== SUPPLIED MATERIAL ==
- - -

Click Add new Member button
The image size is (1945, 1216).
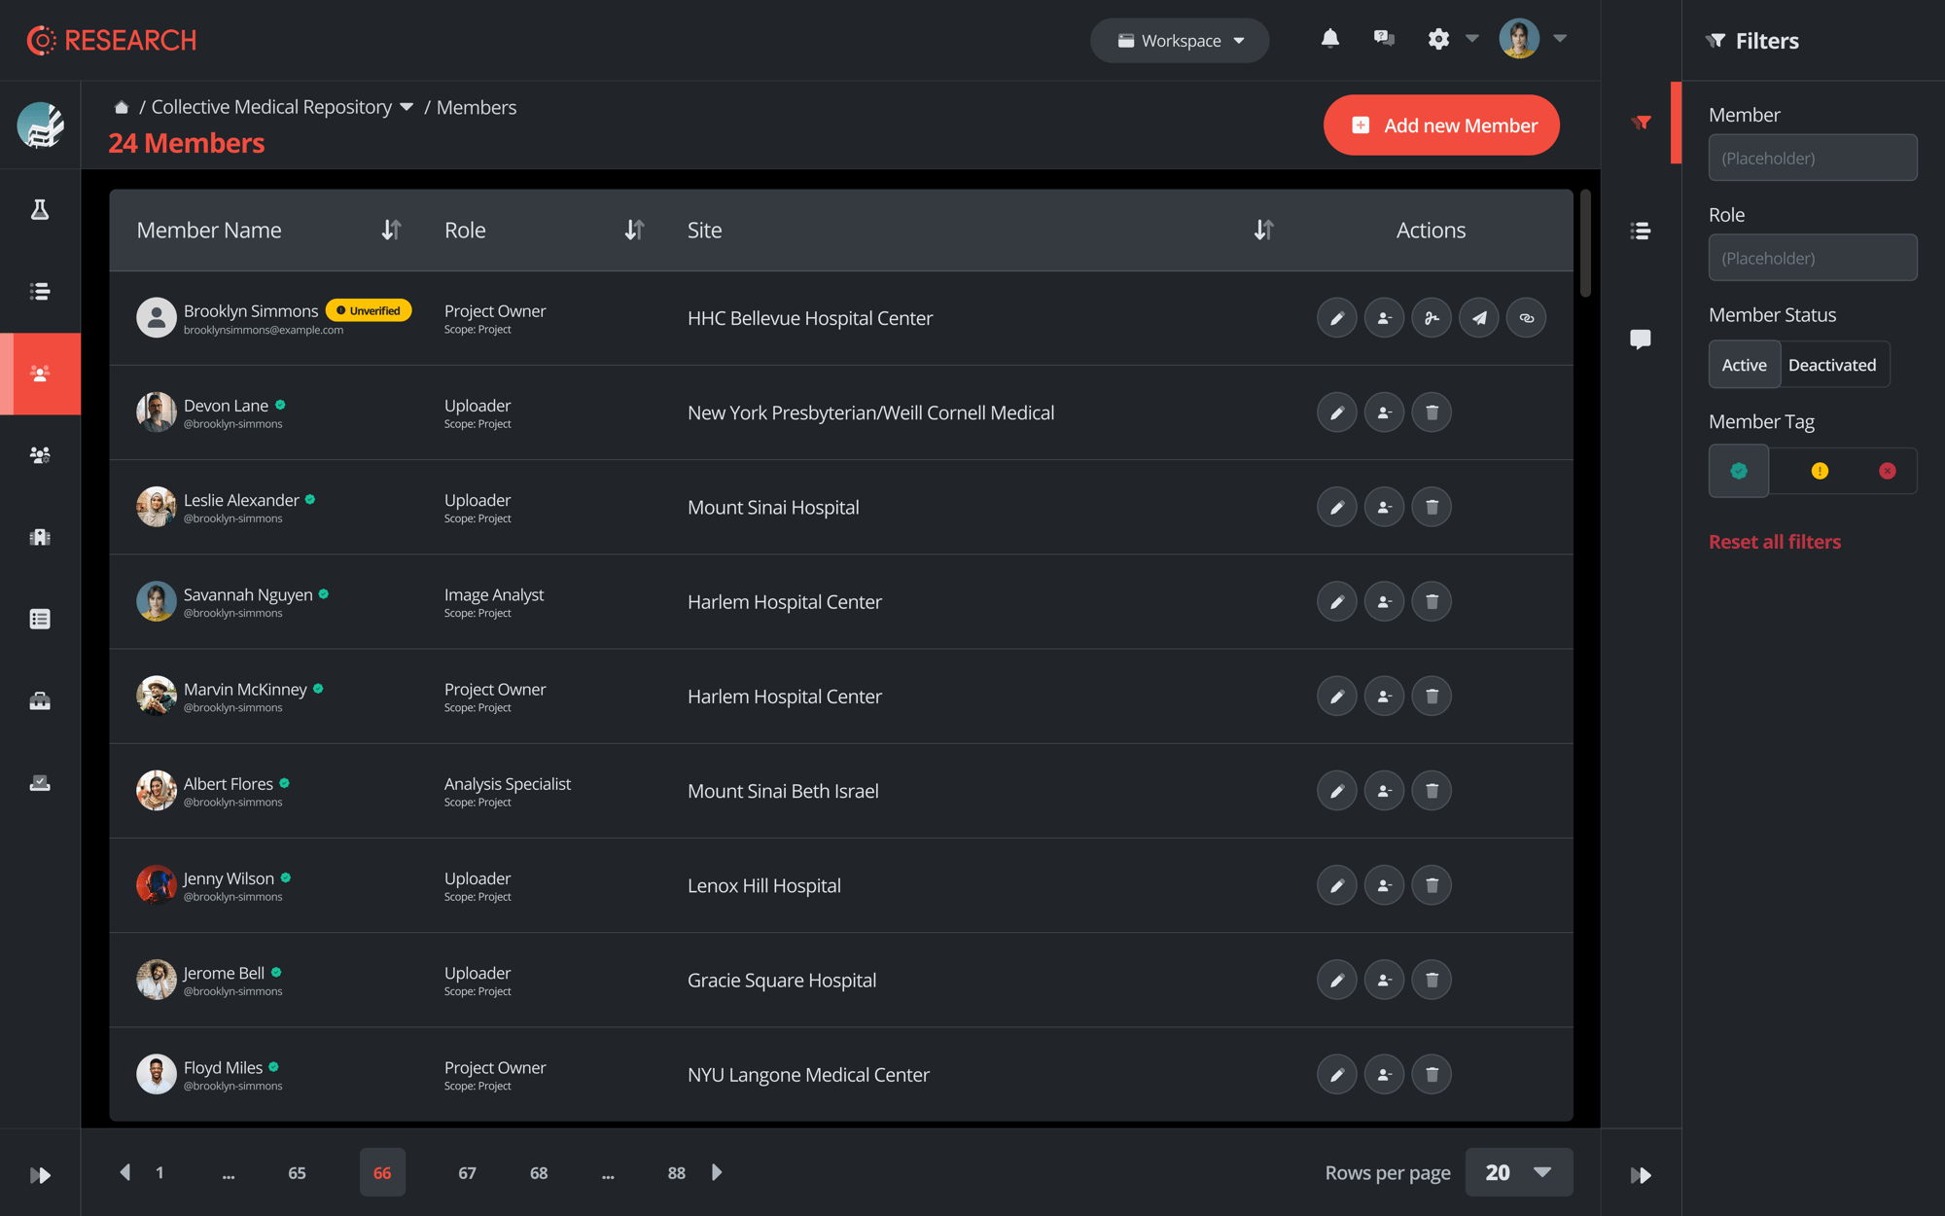tap(1441, 125)

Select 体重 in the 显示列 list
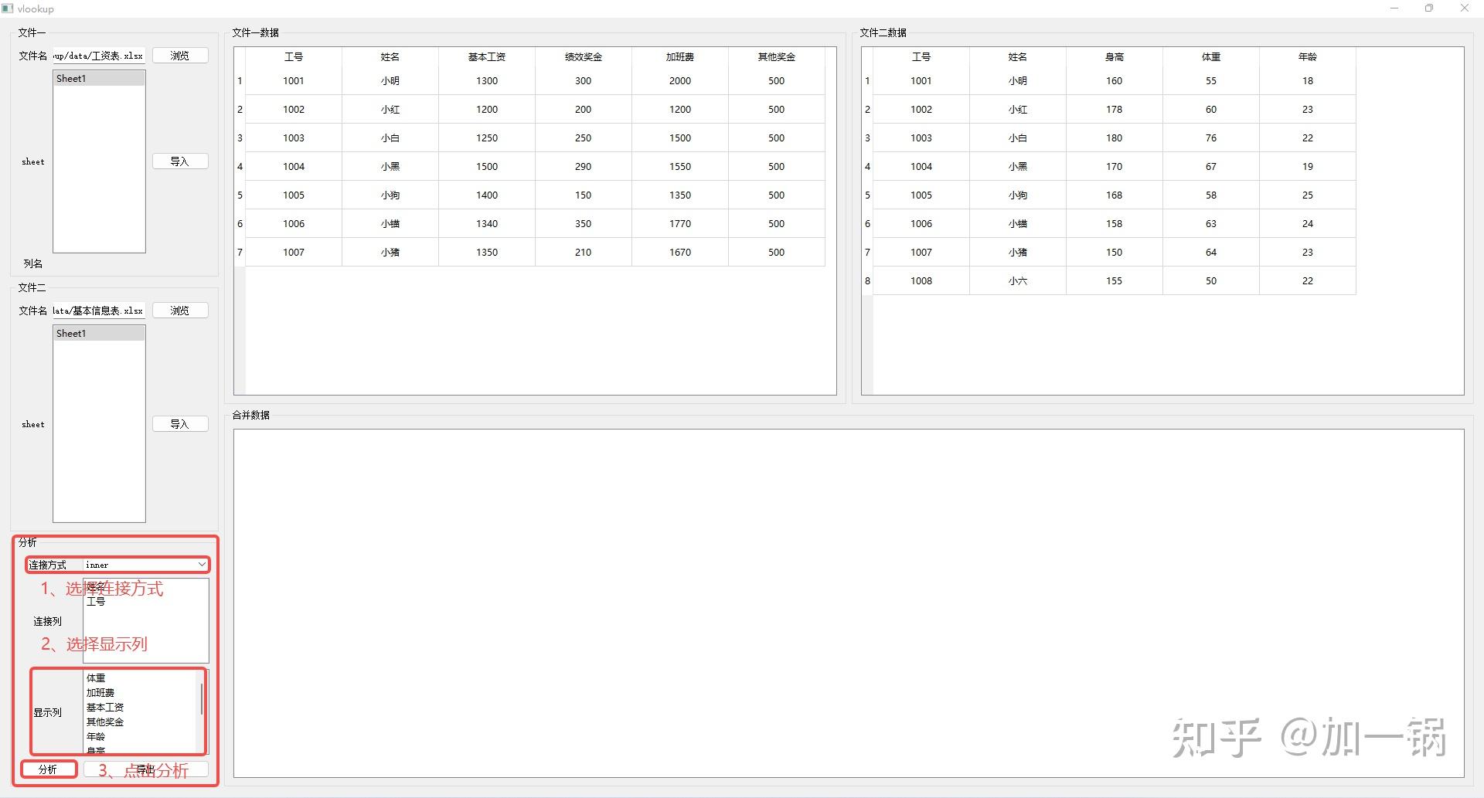pyautogui.click(x=95, y=677)
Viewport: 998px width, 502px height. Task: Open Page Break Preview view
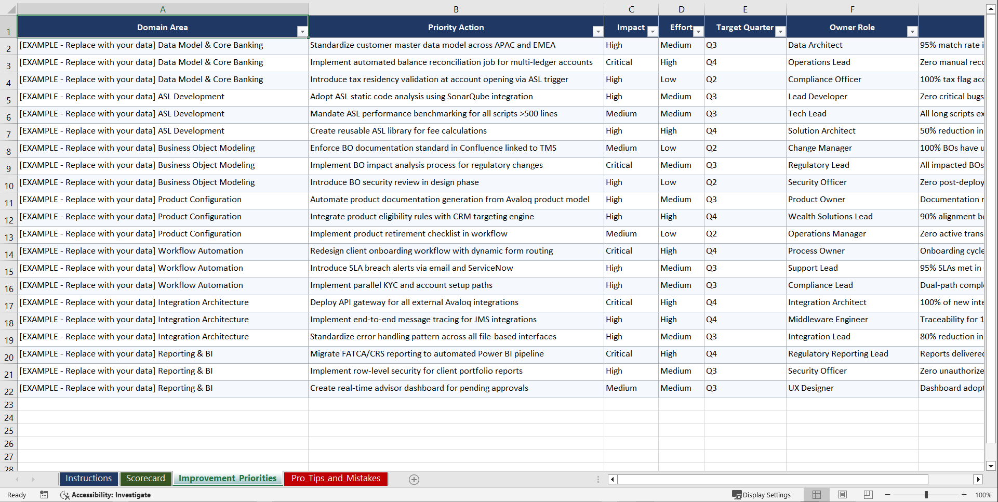tap(868, 495)
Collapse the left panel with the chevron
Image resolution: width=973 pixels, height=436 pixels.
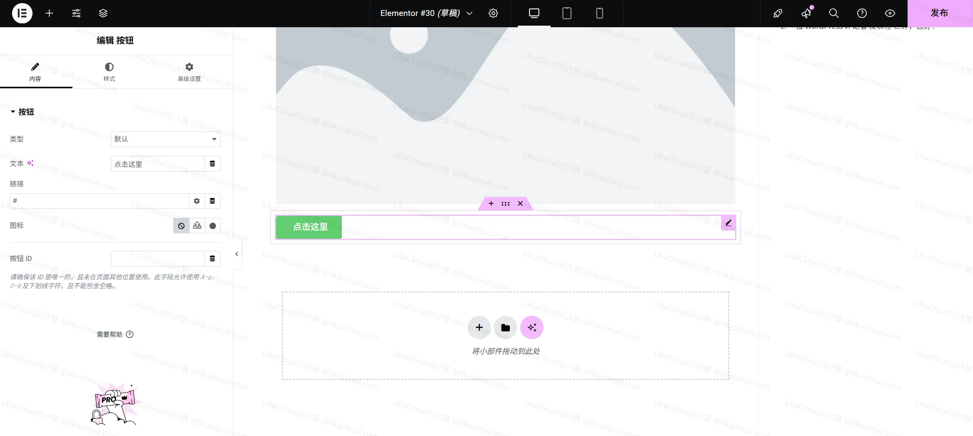[x=236, y=254]
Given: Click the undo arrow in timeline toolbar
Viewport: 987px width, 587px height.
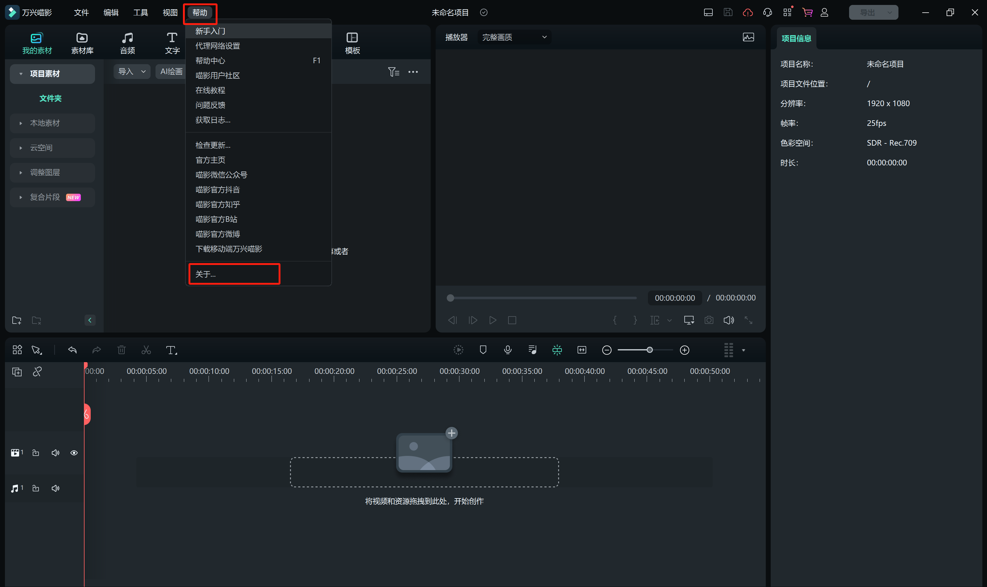Looking at the screenshot, I should coord(72,350).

- - -

== PROBLEM DESCRIPTION ==
Leave out all pictures and extract exactly the lines from the line with "The image size is (1945, 1216)." through the end of the material.

== TASK RESULT ==
The image size is (1945, 1216).
tap(1441, 125)

Select 体重 in the 显示列 list
pyautogui.click(x=95, y=677)
Viewport: 998px width, 502px height. Task: Open Page Break Preview view
tap(868, 495)
Collapse the left panel with the chevron
Image resolution: width=973 pixels, height=436 pixels.
[x=236, y=254]
Given: Click the undo arrow in timeline toolbar
Viewport: 987px width, 587px height.
Looking at the screenshot, I should coord(72,350).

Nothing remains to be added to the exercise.